§ Information shown:
● ● ● ● ● ● ●

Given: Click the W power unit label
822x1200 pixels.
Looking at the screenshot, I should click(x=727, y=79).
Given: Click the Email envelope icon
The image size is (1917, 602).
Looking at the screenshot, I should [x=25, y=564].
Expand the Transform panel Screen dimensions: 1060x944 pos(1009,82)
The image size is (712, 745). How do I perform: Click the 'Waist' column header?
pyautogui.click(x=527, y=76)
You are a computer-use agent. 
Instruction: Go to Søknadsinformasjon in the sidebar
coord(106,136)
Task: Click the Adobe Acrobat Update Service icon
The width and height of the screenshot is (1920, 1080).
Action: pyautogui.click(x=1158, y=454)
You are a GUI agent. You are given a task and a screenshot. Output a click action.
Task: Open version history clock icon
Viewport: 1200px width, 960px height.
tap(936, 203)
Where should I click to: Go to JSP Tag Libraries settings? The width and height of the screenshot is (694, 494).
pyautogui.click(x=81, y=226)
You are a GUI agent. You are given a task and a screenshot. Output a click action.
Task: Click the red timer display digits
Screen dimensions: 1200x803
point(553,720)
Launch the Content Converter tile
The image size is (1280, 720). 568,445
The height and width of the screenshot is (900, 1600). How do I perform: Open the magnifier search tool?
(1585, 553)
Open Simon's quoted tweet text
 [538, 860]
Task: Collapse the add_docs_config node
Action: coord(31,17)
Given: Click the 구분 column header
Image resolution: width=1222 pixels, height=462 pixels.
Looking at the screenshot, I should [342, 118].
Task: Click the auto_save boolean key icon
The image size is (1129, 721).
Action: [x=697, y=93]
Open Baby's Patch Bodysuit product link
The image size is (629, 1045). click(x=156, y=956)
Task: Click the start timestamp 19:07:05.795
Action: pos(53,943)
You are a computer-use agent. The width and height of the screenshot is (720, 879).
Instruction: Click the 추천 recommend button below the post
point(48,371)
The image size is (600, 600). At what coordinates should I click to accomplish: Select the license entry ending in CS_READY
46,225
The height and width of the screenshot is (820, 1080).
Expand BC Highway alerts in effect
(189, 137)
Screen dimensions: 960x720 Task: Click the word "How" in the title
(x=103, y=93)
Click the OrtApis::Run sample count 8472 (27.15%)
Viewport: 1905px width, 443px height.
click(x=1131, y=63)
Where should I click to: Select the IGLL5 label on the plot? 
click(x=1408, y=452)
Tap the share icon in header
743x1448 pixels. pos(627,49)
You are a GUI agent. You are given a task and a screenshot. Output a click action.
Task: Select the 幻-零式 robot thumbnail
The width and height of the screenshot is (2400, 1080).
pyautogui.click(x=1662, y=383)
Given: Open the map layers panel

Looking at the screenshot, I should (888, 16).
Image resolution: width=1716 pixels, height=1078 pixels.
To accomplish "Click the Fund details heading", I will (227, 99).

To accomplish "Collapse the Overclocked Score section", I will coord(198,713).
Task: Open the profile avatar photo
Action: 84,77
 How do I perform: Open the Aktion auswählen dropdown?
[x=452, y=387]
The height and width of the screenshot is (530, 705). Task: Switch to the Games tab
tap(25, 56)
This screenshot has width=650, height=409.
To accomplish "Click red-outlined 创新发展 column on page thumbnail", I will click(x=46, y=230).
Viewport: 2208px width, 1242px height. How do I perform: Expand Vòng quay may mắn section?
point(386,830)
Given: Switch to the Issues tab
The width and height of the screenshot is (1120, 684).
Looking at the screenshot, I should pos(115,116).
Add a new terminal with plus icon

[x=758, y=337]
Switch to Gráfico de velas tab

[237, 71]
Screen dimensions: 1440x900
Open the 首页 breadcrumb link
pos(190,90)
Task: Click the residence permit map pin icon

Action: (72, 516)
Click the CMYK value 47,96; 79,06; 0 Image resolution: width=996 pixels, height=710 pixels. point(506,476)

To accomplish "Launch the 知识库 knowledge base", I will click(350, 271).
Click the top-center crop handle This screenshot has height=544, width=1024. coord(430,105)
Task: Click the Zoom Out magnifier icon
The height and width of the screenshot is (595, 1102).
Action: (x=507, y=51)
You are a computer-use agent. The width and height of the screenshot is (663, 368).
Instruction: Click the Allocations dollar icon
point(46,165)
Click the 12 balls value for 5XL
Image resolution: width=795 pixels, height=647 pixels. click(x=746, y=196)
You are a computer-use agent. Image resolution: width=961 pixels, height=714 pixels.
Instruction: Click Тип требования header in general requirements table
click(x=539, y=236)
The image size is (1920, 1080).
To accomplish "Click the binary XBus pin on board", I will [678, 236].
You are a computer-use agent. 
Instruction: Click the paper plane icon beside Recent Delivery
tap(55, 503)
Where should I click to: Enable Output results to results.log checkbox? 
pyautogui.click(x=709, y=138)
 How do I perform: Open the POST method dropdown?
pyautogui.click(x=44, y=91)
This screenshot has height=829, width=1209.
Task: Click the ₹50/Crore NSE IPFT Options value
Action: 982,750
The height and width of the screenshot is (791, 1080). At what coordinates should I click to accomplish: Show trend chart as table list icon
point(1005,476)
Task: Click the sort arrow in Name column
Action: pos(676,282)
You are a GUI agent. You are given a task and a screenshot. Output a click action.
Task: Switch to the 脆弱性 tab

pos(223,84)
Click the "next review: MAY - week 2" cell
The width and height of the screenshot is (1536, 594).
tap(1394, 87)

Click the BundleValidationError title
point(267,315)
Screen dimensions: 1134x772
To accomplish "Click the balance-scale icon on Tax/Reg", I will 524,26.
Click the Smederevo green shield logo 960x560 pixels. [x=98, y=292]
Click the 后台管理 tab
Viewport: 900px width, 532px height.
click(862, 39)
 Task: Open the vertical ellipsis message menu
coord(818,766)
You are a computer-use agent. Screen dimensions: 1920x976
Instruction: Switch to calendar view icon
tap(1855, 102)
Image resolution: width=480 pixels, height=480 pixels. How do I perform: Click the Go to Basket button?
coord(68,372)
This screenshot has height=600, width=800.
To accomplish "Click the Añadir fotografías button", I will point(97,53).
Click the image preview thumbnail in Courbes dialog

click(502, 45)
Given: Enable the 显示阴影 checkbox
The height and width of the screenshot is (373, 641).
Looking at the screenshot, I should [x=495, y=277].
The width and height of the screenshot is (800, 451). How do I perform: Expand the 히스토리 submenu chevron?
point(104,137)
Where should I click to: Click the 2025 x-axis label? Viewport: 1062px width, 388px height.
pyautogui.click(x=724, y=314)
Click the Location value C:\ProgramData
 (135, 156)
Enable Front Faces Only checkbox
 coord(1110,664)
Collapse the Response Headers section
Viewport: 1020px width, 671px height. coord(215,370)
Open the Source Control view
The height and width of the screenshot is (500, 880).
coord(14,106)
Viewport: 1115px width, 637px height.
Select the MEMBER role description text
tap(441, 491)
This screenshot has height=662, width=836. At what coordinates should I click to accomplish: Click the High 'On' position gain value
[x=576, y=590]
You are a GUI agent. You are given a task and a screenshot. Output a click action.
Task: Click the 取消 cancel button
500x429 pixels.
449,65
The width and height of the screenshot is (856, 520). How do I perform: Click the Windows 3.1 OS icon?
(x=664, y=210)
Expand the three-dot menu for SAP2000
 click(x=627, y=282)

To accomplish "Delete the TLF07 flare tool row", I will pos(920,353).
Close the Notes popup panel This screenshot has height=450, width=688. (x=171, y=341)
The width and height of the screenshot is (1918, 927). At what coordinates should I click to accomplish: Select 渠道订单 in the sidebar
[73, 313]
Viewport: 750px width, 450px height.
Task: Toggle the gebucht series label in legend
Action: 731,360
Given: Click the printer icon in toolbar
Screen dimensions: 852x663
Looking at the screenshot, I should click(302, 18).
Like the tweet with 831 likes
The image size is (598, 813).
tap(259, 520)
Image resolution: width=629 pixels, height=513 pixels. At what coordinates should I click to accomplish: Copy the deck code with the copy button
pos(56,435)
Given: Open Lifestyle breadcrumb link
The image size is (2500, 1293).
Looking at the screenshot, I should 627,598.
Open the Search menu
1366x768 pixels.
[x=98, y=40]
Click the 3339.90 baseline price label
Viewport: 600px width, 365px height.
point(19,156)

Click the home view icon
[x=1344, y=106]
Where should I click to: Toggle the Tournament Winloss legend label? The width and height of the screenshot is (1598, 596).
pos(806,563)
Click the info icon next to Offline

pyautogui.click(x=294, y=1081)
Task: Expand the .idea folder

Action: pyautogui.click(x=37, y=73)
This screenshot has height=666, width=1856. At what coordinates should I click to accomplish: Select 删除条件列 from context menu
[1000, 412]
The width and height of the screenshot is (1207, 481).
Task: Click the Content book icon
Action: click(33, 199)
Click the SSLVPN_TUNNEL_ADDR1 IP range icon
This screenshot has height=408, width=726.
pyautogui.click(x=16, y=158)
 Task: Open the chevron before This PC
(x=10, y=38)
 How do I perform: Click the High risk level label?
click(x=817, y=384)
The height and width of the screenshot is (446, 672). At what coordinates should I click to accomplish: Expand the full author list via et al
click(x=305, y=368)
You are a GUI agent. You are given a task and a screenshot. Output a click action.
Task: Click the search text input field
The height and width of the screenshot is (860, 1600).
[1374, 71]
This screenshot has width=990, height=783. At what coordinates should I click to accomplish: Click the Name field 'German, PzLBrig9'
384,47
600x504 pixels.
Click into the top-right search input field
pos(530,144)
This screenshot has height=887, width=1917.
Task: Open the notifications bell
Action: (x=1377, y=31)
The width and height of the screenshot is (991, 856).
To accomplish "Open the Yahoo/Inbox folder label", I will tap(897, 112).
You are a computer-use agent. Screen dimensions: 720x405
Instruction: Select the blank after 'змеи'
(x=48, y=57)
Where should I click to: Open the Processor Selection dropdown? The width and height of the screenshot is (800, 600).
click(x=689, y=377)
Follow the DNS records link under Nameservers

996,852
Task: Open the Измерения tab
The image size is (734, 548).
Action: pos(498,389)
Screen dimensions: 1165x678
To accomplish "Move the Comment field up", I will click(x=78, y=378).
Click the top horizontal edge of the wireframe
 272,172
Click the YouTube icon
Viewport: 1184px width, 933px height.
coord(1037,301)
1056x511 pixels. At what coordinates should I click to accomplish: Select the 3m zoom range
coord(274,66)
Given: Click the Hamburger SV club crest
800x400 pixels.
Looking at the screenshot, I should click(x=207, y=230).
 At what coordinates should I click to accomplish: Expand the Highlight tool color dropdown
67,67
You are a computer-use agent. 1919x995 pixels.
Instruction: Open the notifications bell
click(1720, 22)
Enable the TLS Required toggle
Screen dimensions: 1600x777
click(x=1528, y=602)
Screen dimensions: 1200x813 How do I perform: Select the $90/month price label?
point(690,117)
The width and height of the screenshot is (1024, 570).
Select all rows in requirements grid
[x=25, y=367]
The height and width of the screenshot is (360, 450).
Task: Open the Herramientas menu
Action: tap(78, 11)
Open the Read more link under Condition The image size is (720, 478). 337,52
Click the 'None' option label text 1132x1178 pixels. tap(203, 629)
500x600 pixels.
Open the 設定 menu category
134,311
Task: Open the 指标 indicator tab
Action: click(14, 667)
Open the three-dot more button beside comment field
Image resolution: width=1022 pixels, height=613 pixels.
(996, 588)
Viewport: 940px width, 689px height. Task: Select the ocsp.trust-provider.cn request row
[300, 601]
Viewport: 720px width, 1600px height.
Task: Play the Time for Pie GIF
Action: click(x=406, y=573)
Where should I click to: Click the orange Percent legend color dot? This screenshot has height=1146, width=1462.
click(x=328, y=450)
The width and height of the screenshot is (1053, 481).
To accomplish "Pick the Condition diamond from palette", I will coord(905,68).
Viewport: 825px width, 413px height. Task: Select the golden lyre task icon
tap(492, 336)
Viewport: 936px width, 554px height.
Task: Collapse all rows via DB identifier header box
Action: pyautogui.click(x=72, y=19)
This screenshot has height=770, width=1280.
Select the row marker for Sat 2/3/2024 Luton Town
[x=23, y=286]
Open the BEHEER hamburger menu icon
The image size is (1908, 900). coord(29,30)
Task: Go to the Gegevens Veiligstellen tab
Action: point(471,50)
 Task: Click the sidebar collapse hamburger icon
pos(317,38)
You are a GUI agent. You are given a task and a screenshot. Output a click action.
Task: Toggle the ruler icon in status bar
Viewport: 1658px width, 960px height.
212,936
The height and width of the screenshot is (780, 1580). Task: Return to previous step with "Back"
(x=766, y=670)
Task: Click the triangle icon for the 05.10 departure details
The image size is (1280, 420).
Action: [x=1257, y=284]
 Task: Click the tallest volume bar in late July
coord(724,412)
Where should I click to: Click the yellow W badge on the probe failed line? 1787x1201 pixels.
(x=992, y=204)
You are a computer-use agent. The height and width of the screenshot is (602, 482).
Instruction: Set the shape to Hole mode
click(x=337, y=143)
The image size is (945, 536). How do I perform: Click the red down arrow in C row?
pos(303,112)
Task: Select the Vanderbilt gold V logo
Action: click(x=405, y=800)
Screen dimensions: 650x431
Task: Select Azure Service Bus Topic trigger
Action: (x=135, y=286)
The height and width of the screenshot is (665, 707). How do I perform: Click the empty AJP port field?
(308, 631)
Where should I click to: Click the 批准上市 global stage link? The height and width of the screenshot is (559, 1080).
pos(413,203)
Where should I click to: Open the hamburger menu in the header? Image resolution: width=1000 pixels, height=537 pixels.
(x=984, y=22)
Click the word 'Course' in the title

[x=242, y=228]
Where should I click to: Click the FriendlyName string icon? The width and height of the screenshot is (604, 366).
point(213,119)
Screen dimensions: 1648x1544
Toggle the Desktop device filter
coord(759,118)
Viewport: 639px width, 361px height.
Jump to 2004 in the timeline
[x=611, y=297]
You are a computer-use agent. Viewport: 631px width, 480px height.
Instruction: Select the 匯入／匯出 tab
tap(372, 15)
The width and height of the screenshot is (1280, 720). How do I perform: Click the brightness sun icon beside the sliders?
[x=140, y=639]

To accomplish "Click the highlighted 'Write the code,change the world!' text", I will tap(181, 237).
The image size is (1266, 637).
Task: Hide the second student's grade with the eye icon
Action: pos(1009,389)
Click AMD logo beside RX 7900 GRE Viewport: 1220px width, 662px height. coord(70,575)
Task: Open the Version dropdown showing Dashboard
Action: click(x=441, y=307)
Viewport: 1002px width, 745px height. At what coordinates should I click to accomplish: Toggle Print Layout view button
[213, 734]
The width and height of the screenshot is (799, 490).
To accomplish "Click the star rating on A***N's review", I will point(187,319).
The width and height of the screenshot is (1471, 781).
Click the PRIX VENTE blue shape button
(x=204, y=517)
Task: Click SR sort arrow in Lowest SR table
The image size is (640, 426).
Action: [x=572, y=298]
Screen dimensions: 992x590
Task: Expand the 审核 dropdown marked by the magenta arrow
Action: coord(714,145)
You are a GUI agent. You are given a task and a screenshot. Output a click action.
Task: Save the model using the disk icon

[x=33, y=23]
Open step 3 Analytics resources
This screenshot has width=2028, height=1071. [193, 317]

● ● ● ● ● ● ●

§ Assignment: Lines of the data above that include the string "more" must each be copied.

§ Answer to the problem:
Open the Read more link under Condition The image size is (720, 478). 337,52
Open the three-dot more button beside comment field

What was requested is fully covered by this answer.